Instructions for the task
Please copy, exactly and with no pictures, only the lines from the one containing "Task: Expand the 个人中心 sidebar menu" through the last line of the records.

Stored entries
------
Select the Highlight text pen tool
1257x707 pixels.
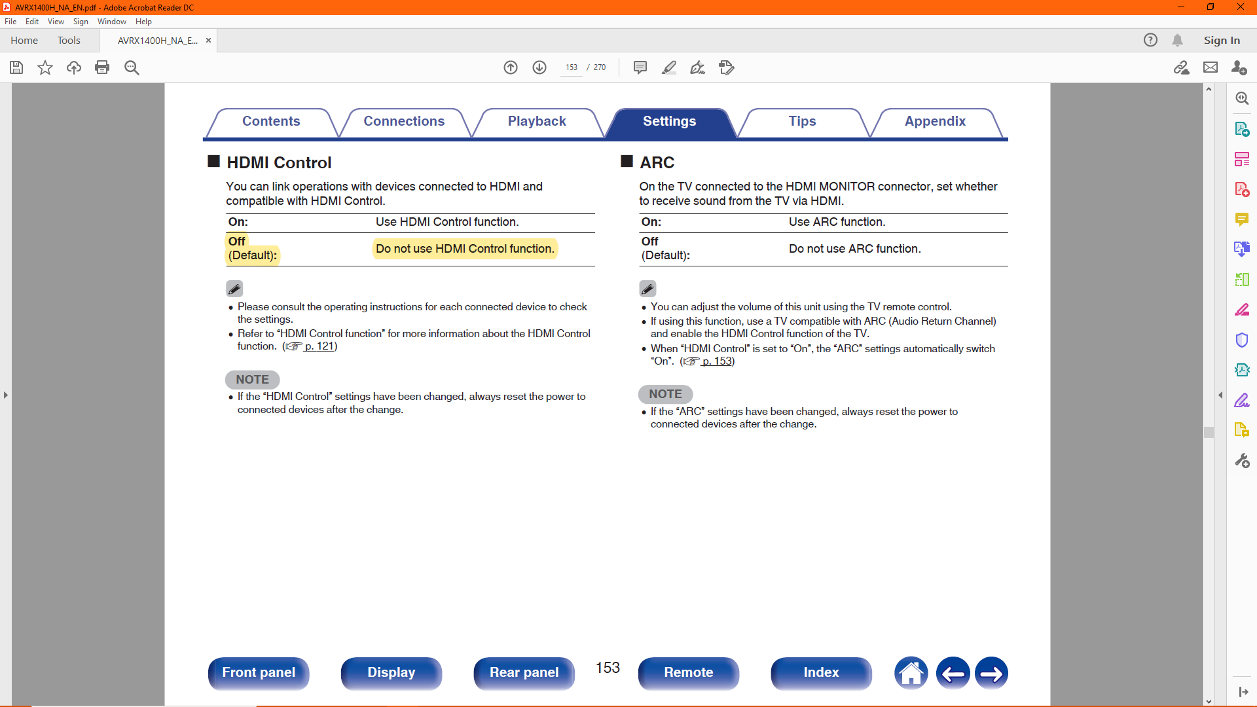(668, 67)
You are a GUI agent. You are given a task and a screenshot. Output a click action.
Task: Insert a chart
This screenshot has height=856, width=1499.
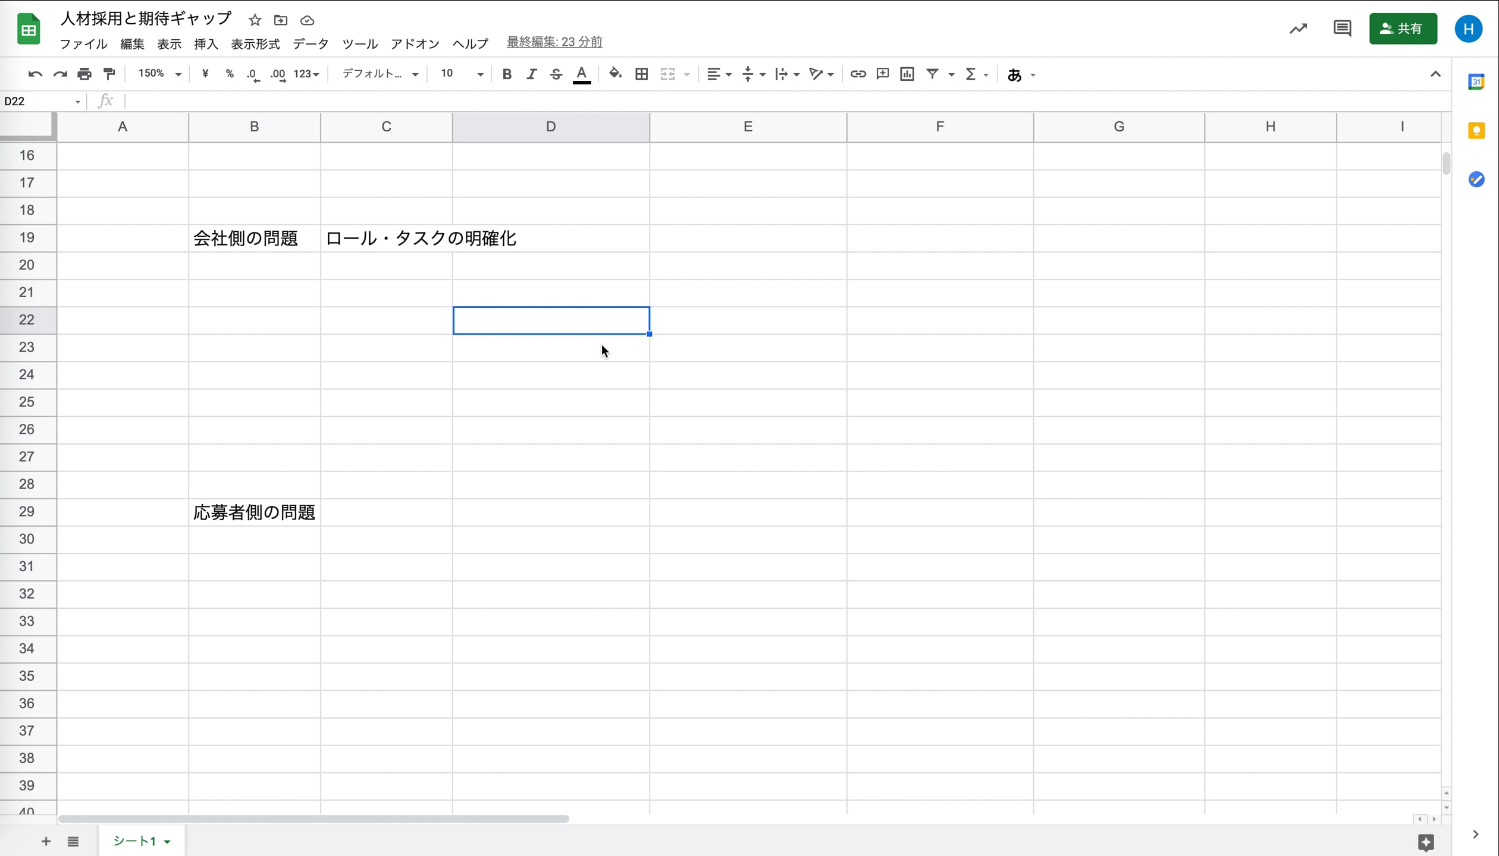tap(907, 74)
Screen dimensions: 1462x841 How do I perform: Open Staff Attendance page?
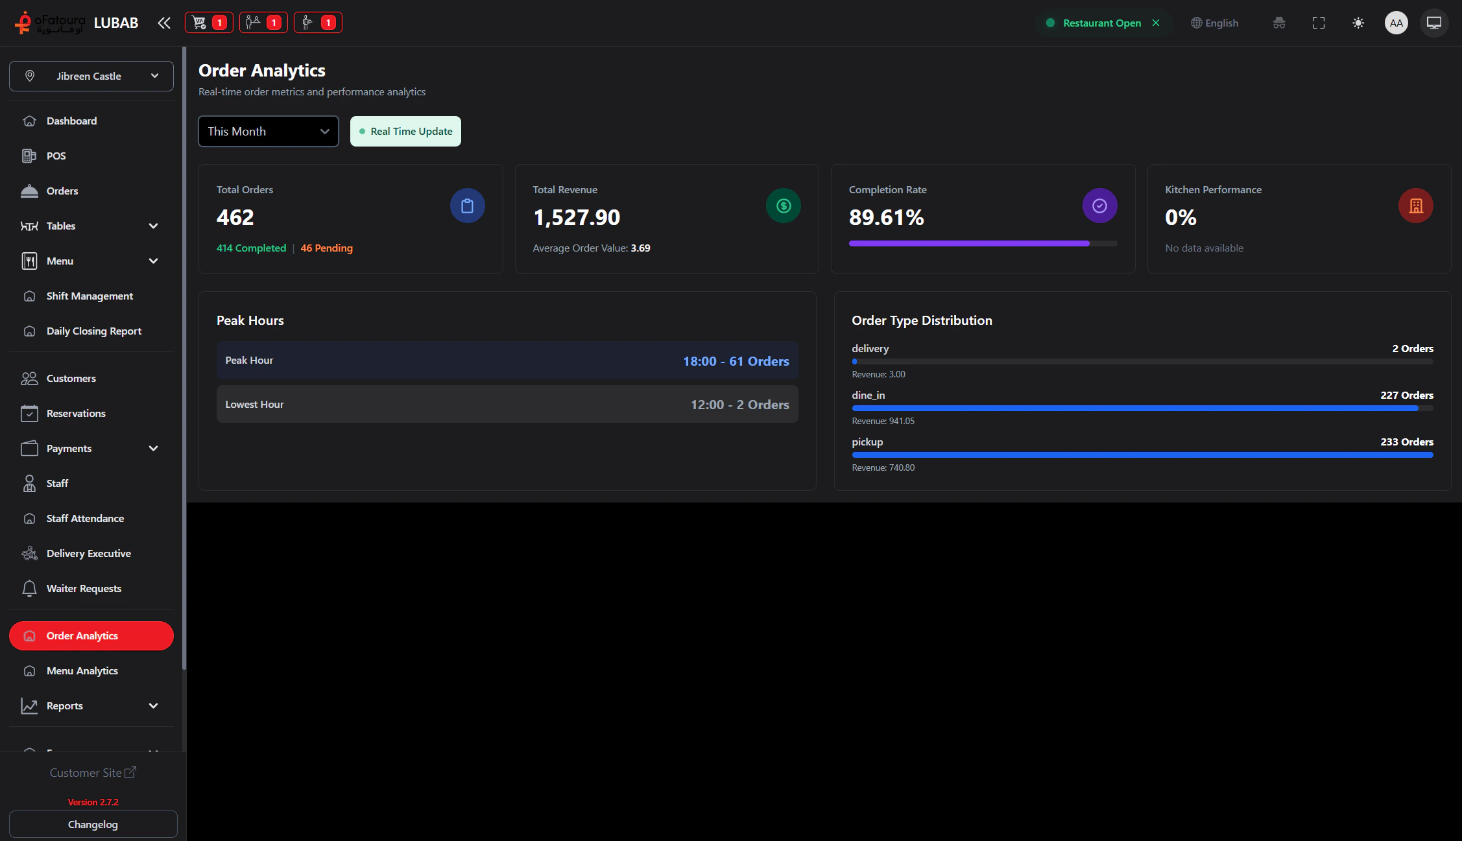[x=85, y=518]
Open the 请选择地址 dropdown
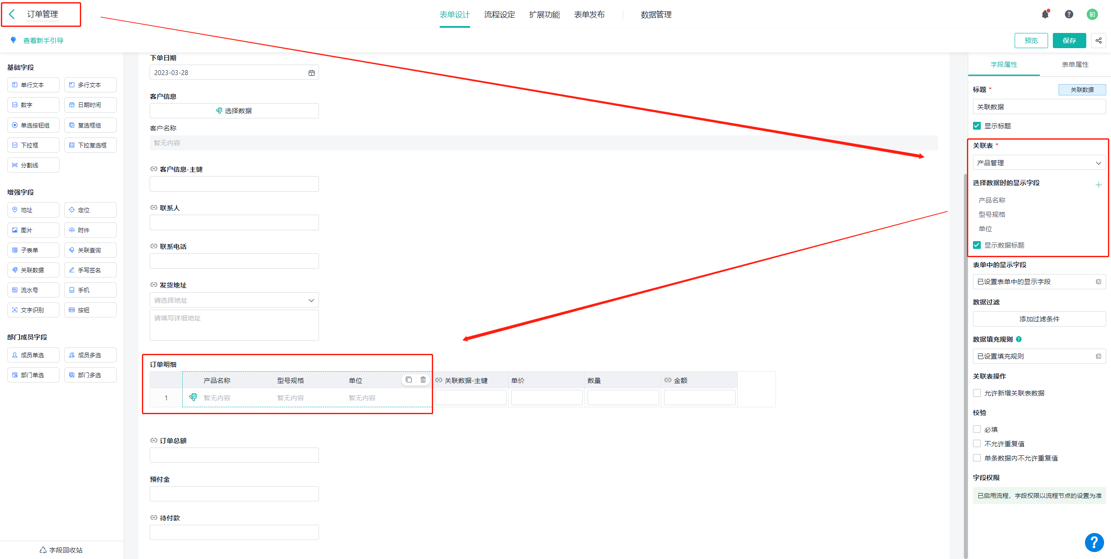This screenshot has width=1111, height=559. tap(234, 300)
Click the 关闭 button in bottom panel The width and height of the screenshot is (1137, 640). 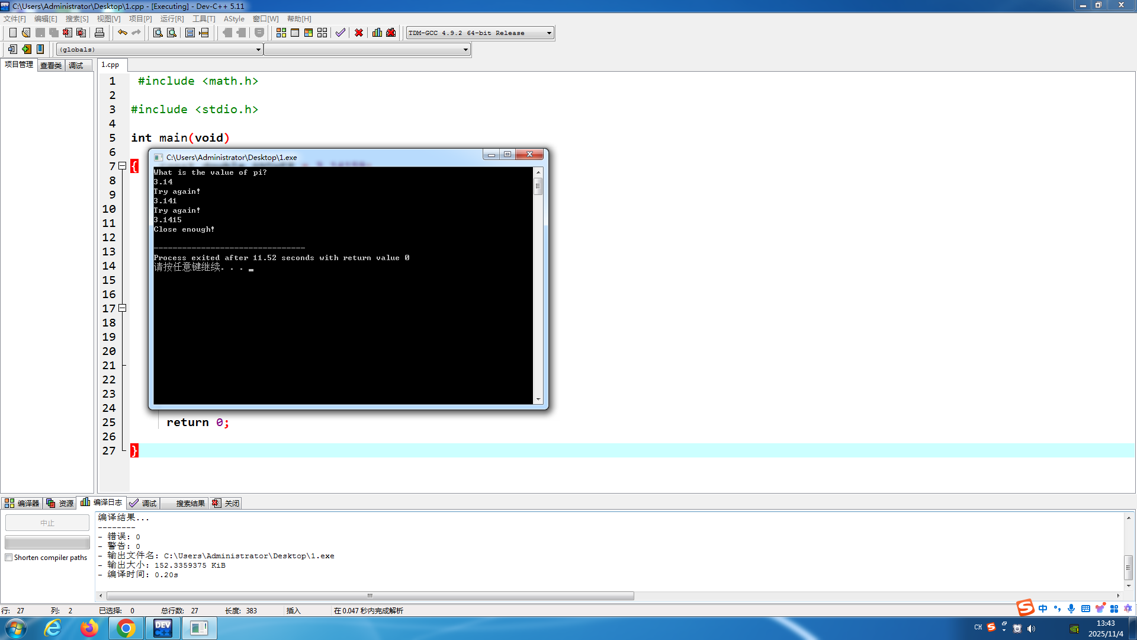pyautogui.click(x=226, y=503)
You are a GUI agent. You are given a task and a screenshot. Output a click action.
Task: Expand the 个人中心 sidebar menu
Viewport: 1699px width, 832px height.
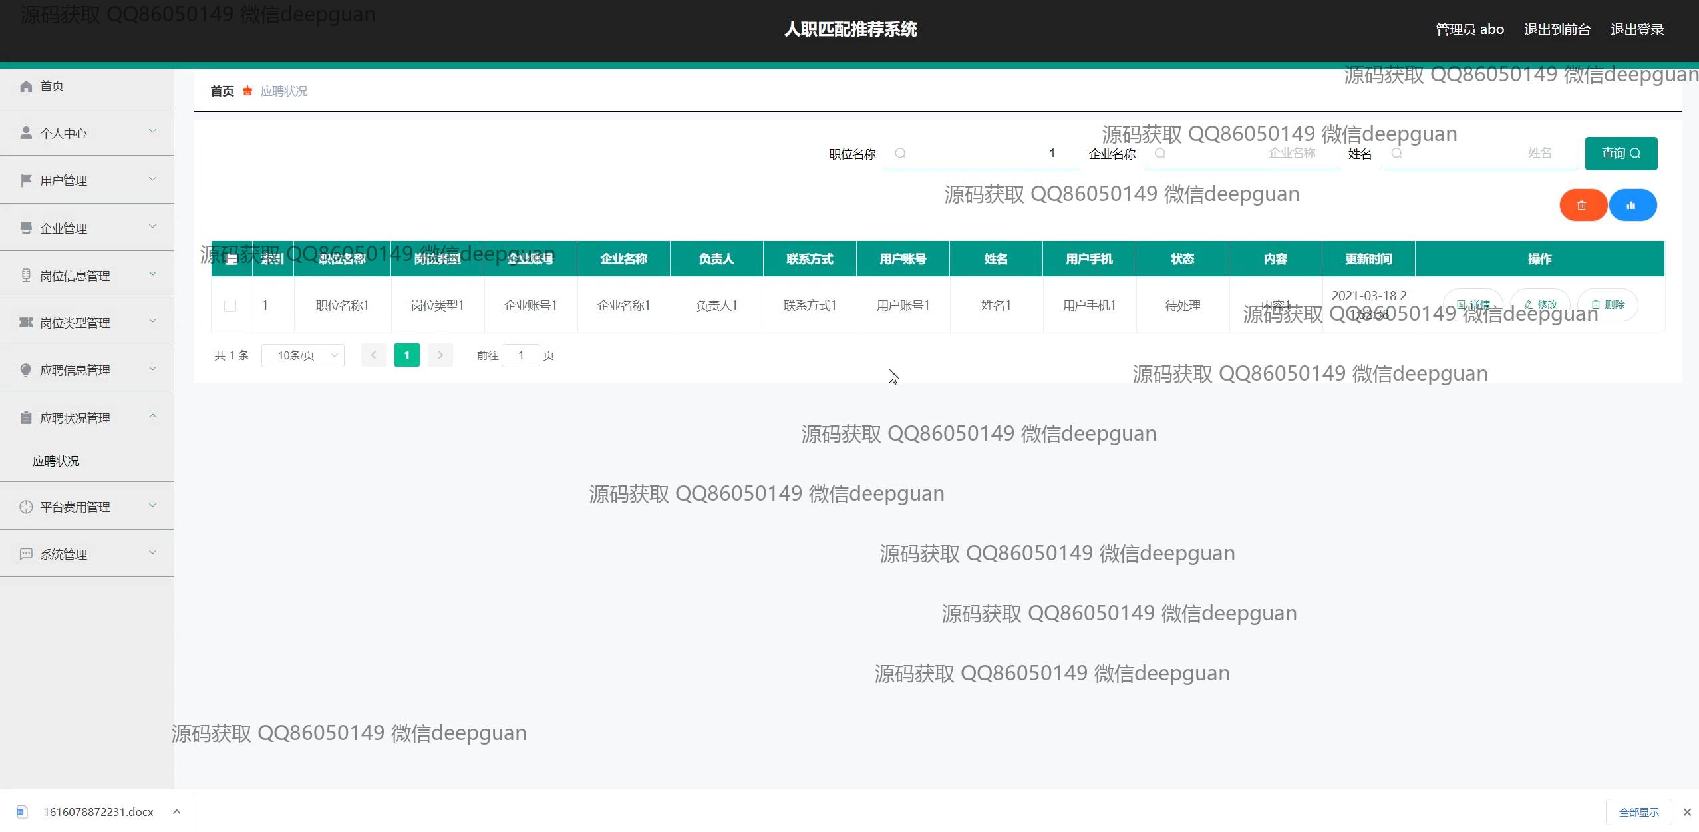point(86,133)
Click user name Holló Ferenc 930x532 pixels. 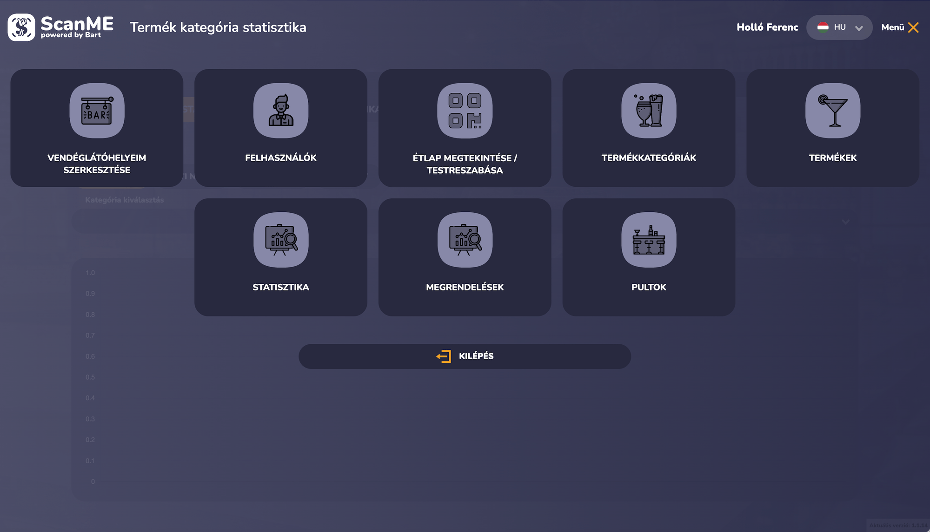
------
Task output
Task: Expand the 个人中心 sidebar menu
Viewport: 1699px width, 832px height.
point(86,133)
Click user name Holló Ferenc 930x532 pixels. 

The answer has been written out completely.